PROBLEM TO SOLVE >>
Please transcribe the data exactly as shown, skipping the images.

RECORDS PROVIDED >>
_ _ _ _ _
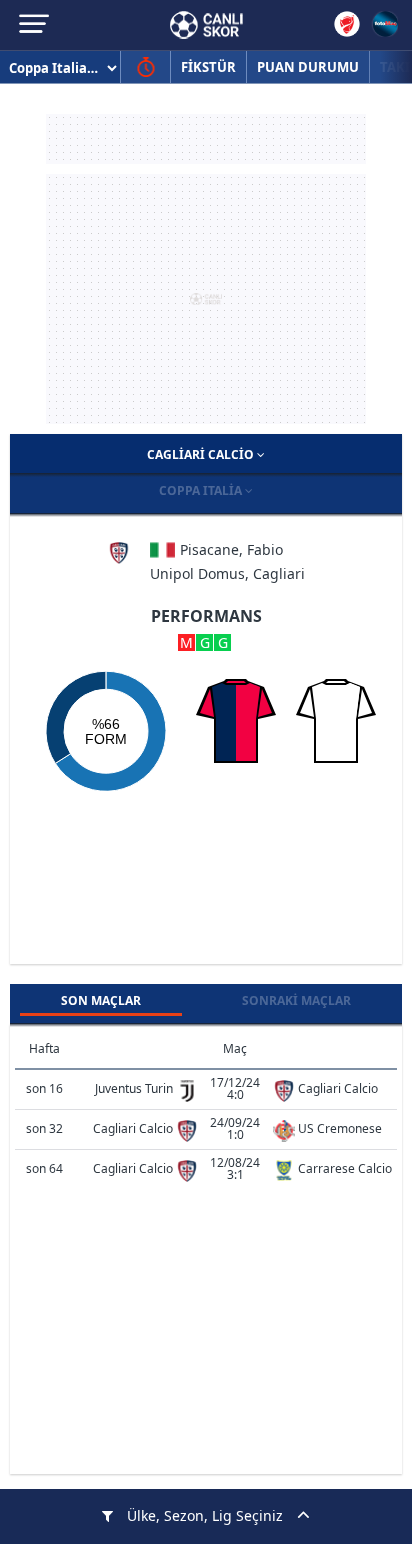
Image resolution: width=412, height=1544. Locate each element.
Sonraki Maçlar (296, 1000)
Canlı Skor (206, 25)
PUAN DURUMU (308, 67)
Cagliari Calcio (202, 454)
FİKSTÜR (208, 67)
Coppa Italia (202, 490)
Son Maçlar (101, 1000)
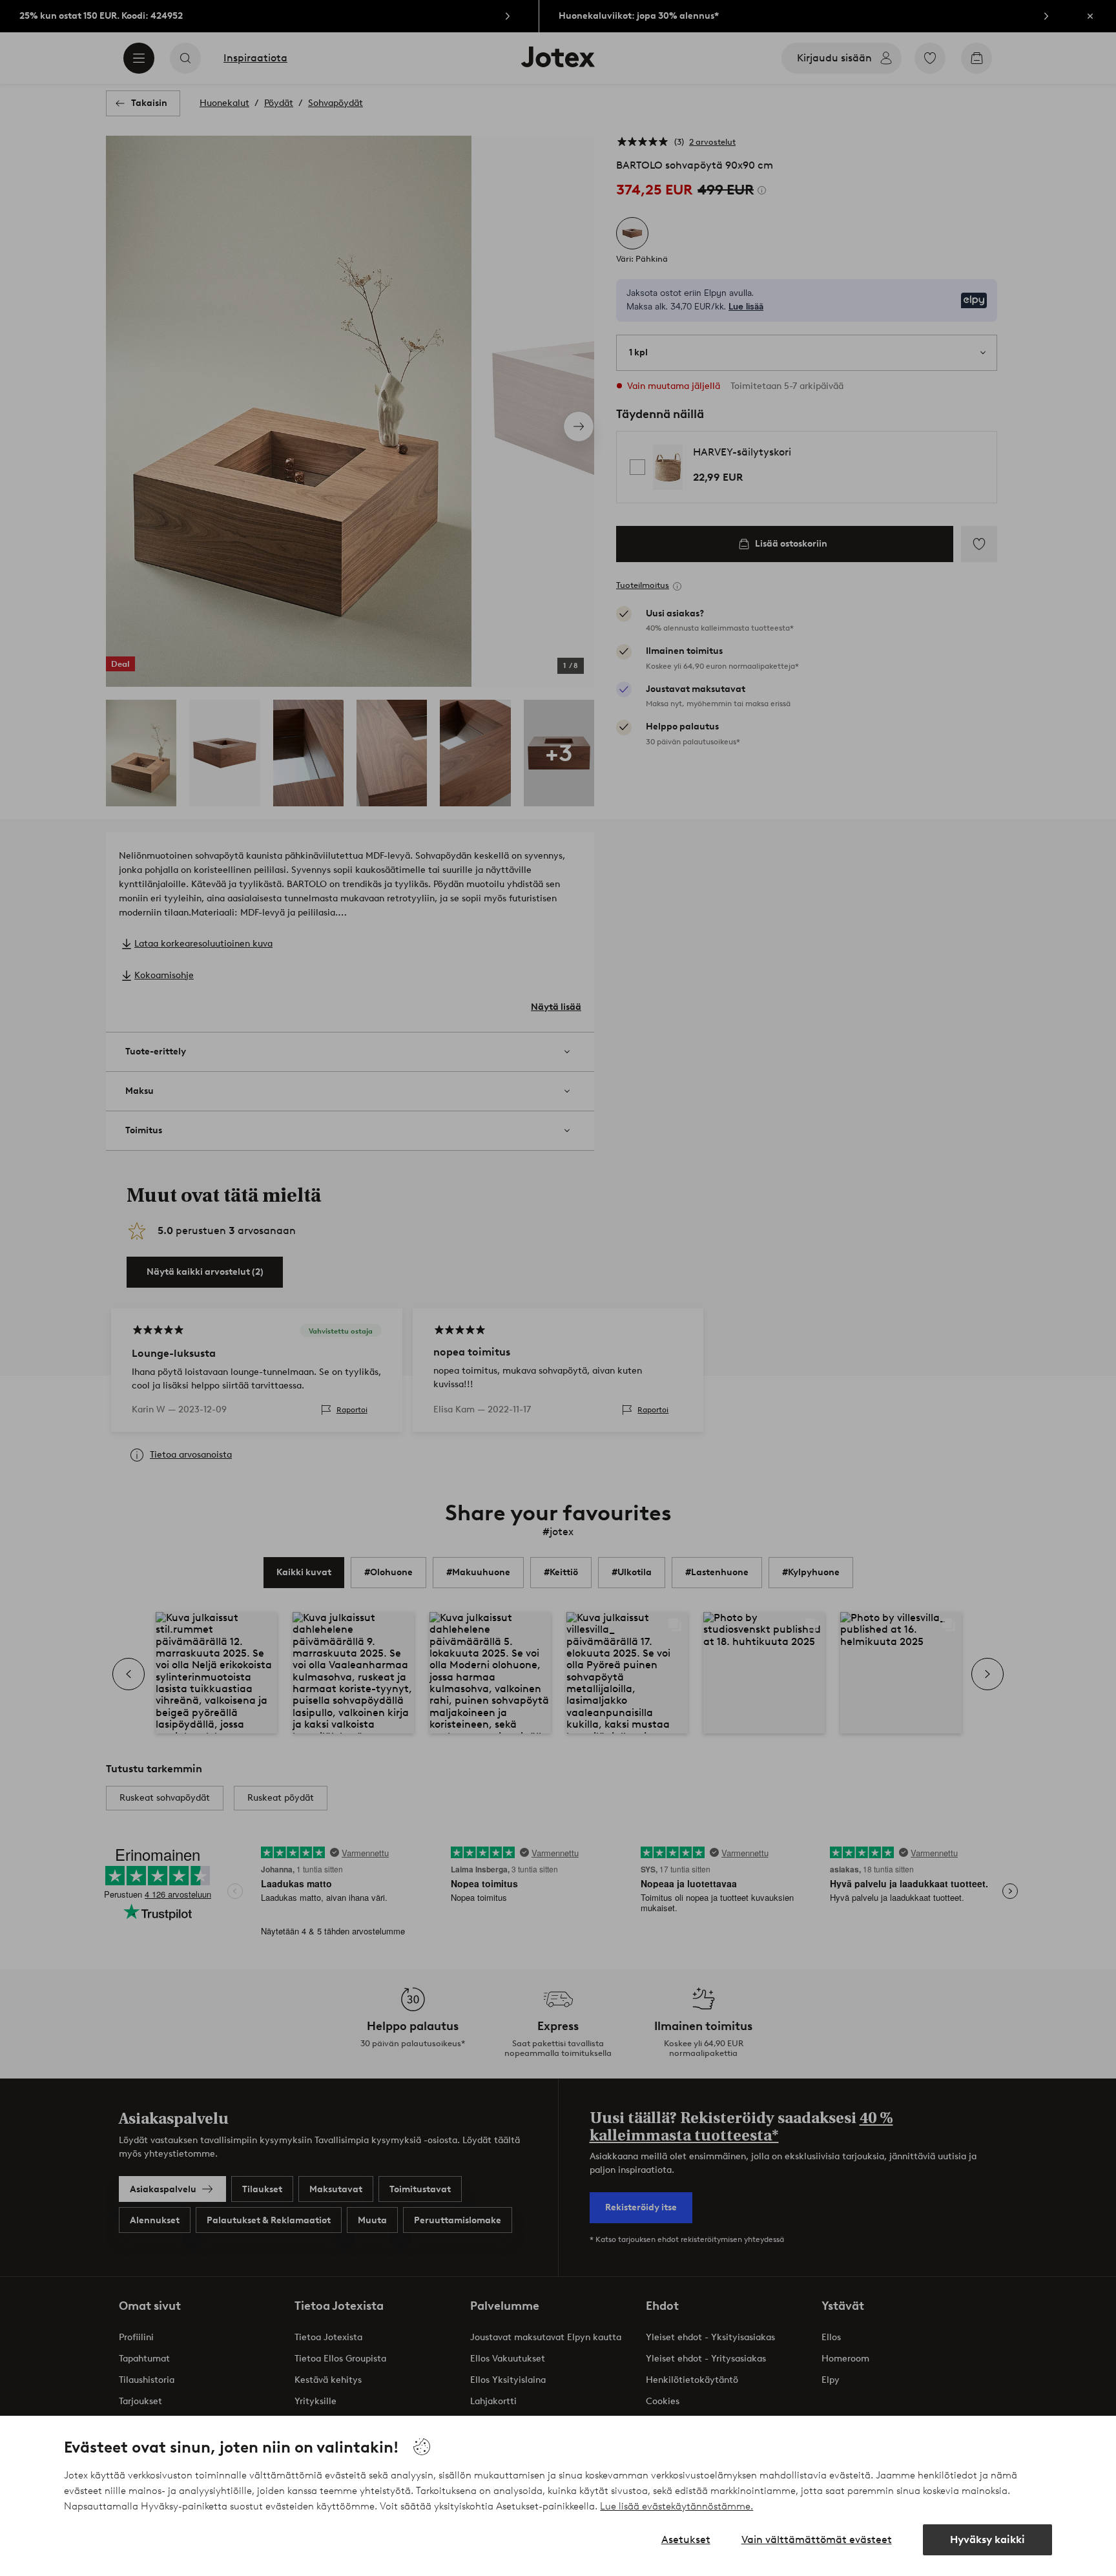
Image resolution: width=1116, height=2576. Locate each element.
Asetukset (685, 2539)
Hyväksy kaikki (987, 2539)
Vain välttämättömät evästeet (816, 2539)
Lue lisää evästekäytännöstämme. (676, 2506)
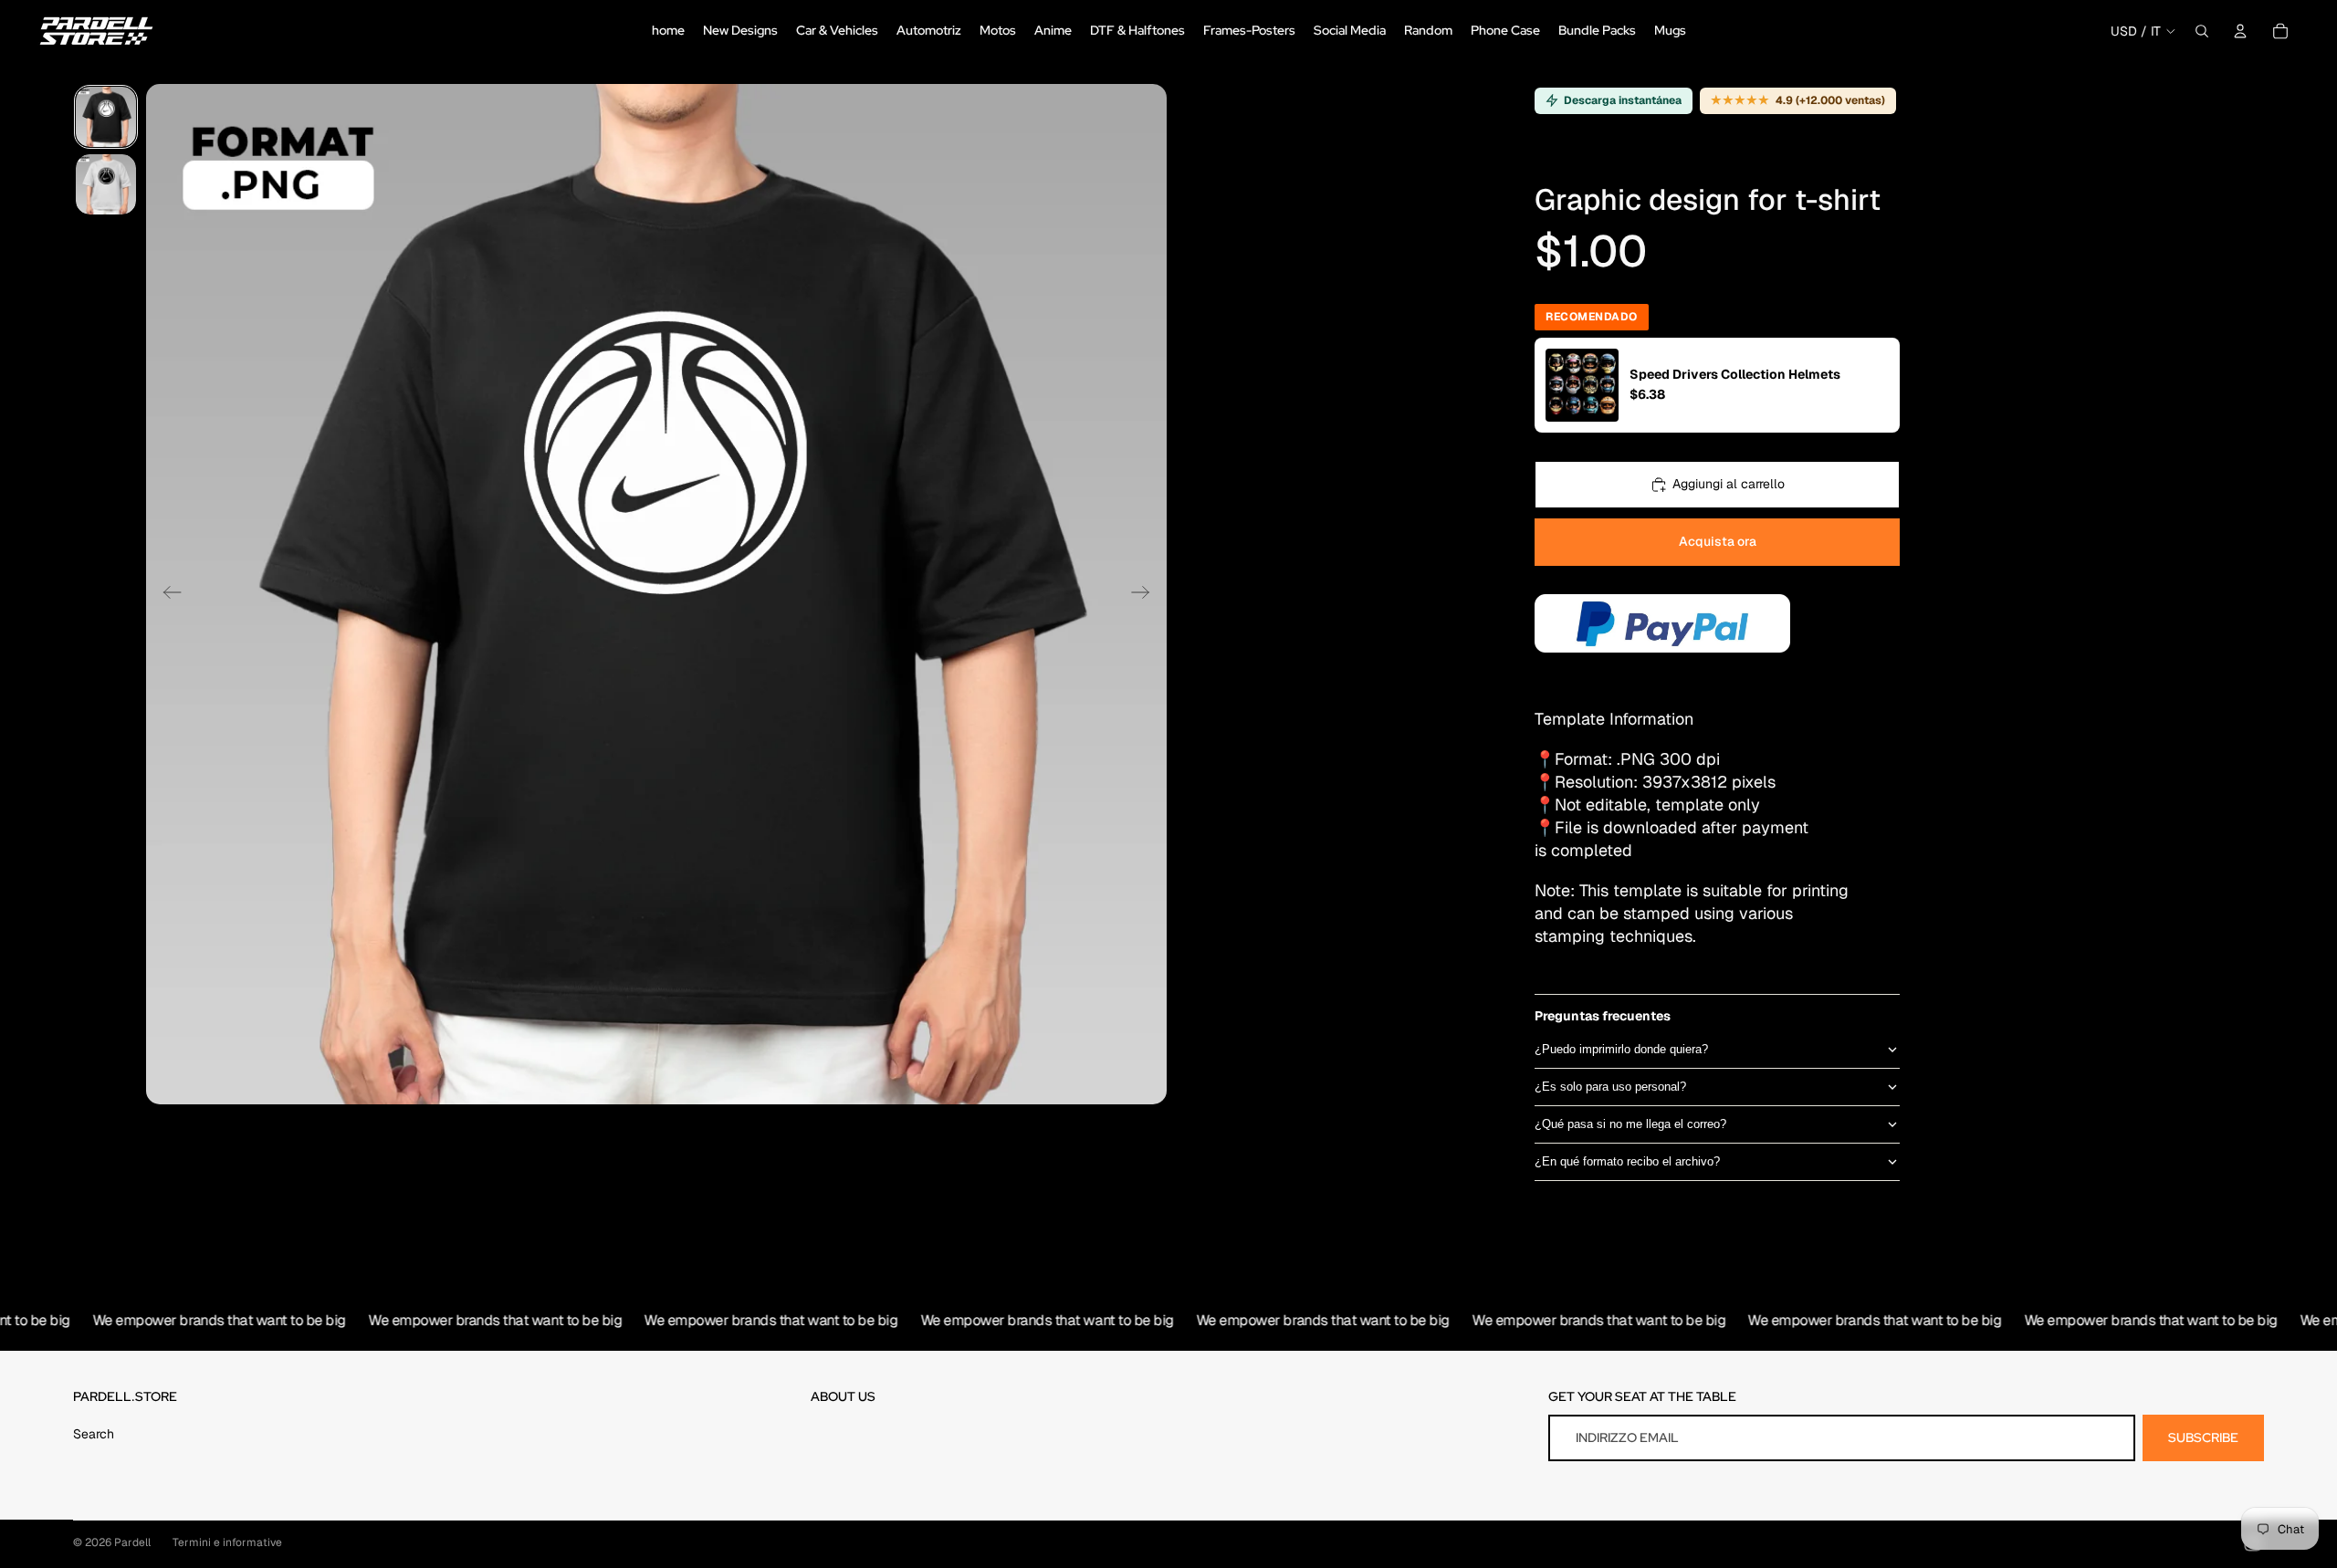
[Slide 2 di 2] (106, 184)
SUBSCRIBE (2203, 1437)
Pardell (132, 1542)
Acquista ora (1717, 541)
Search (93, 1434)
_ _ _ _ _
WRITTEN REPLY >>
Image resolution: width=412, height=1544. Locate each element.
Sonraki Maçlar (296, 1000)
Canlı Skor (206, 25)
PUAN DURUMU (308, 67)
Cagliari Calcio (202, 454)
FİKSTÜR (208, 67)
Coppa Italia (202, 490)
Son Maçlar (101, 1000)
Image resolution: width=1116, height=2576. Locate each element.
Asetukset (685, 2539)
Hyväksy kaikki (987, 2539)
Vain välttämättömät evästeet (816, 2539)
Lue lisää evästekäytännöstämme. (676, 2506)
[Slide 2 di 2] (106, 184)
SUBSCRIBE (2203, 1437)
Pardell (132, 1542)
Acquista ora (1717, 541)
Search (93, 1434)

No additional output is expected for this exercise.